I&T : En quoi consistent les travaux que vous menez au sein de l’IPVF ?
Etienne Drahi : Nous réalisons la dégradation accélérée des modules, pour ensuite effectuer des analyses de défaillance. Notre R&D vise à explorer des technologies d’inspection de modules photovoltaïques réalisables en laboratoire ou directement sur site. Car apporter des modules depuis un site à un laboratoire, ça coûte cher et c’est peu pratique. Nous souhaitons être capables, en tant que développeur de projets R&D mais aussi d’opérateur de champs photovoltaïques, de caractériser finement et en continu les dégradations des modules photovoltaïques, leur fonctionnement et leurs évolutions pour comprendre les éventuelles sous-performances associées.
Aujourd’hui, les inspections sont énormément basées sur des données récoltées sur site par des robots et caméras. L’analyse d’images ou de spectres infrarouges permet par exemple d’observer si des modules sont plus chauds à un endroit ou à d’autres. En complément, nous effectuons par ailleurs des tests d’électroluminescence, qui consistent à faire fonctionner le panneau en « sens inverse » : du courant y est injecté et celui-ci émet un rayonnement. Cela nous permet d’observer précisément les potentielles défaillances des panneaux.
Le photovoltaïque évolue très vite. Quelles sont les nouvelles problématiques auxquelles vous faites face ?

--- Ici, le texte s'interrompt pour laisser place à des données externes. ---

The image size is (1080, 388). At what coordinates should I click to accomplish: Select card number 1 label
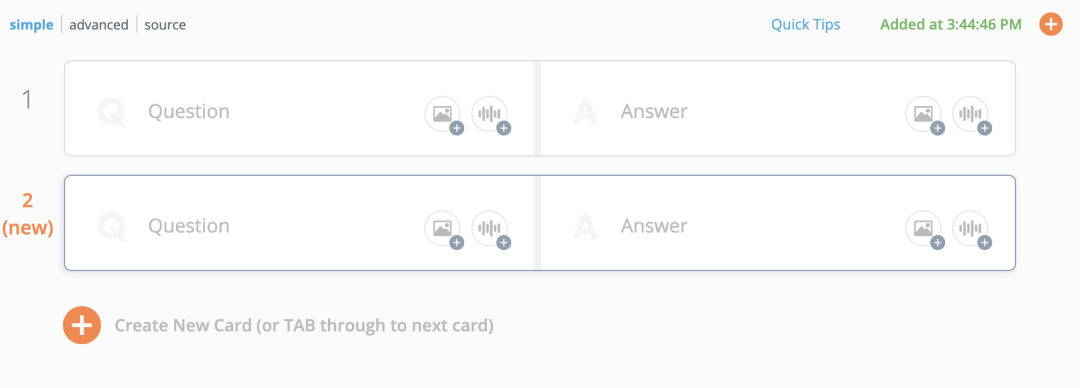tap(28, 101)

Les modules pérovskites et tandem, deux technologies nouvelles, sont sur le marché sans pour autant être complètement certifiées. Il est donc d’intérêt de les tester de manière plus poussée, d’autant plus que les normes de certifications des technologies silicium cristallin et couche minces ne seront pas forcément adaptées à ces nouveaux modules. Les tests existants aujourd’hui ne sont pas capables, à mon avis, de capter toutes les propriétés d’un matériau comme la pérovskite. Nous savons par exemple que ces matériaux-là ne répondent pas de la même manière que les modules au silicium à des tests usuels de performances comme le flash-test, une émission très brève de lumière sur le panneau.
Quels sont les projets ou thématiques d’avenir sur lesquels vous misez ?
De plus en plus de questions émanant de la communauté scientifique sont axées autour du réchauffement climatique et de l’adaptation des tests en fonction des différents types de climats. Car la dégradation d’un module photovoltaïque n’est pas la même si le climat est tempéré, désertique, ou enneigé. Un des sujets forts du moment, c’est la tenue des panneaux face aux orages de grêle. Des champs de panneaux sont aujourd’hui quantitativement détruits par la grêle. Nous adaptons des séquences de tests, avec le jet de grêlons de différentes tailles sur les modules et effectuons l’observation des éventuels dégâts causés par électroluminescence.
L’intelligence artificielle est par ailleurs déjà présente, dans les phases de développement et d’opération des panneaux. On utilise l’IA pour aider au design de nouveaux matériaux, et dans différents outils de prédiction. Nous avons aujourd’hui une telle quantité de données à traiter que l’IA est indispensable.